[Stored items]
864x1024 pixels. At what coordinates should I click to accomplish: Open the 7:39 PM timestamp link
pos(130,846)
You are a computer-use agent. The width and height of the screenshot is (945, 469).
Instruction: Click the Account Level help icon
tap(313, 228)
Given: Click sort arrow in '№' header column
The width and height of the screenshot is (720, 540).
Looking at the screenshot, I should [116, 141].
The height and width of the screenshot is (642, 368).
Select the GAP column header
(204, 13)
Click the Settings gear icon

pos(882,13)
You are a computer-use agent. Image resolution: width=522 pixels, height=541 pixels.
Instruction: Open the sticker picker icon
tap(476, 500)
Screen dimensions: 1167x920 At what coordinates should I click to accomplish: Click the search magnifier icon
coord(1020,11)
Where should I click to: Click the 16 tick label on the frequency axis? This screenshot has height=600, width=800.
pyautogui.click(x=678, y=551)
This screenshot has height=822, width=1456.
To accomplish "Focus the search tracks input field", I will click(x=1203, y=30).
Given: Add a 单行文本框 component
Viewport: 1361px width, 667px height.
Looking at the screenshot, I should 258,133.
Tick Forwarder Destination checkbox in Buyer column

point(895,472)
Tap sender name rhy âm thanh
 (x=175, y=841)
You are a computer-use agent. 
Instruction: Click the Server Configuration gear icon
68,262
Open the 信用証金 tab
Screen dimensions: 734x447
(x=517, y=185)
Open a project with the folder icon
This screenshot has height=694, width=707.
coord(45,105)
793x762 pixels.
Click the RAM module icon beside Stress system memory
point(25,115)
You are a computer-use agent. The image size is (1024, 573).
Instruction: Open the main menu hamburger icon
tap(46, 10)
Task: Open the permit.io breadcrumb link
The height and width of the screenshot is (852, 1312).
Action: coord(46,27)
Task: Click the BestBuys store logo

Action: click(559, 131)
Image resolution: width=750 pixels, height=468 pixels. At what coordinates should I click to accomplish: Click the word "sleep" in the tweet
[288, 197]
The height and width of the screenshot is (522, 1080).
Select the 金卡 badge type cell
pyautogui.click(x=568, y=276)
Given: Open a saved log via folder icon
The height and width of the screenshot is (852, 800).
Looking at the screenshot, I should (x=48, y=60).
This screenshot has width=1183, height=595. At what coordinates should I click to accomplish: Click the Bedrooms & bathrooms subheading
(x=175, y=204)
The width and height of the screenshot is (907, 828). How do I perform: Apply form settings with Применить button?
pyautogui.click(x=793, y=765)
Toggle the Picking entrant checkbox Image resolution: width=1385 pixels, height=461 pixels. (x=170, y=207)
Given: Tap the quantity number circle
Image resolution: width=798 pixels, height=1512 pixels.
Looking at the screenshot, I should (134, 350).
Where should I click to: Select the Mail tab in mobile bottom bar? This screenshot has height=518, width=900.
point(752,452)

• [Activity]: Starting at the line that contains "Screen dimensions: 1167x920" and stopping after the line that contains "Given: Add a 单行文本框 component", write out every line exactly as it appears above, and no other line.

• [Answer for this exercise]:
Screen dimensions: 1167x920 At what coordinates should I click to accomplish: Click the search magnifier icon
coord(1020,11)
Where should I click to: Click the 16 tick label on the frequency axis? This screenshot has height=600, width=800.
pyautogui.click(x=678, y=551)
This screenshot has height=822, width=1456.
To accomplish "Focus the search tracks input field", I will click(x=1203, y=30).
Given: Add a 单行文本框 component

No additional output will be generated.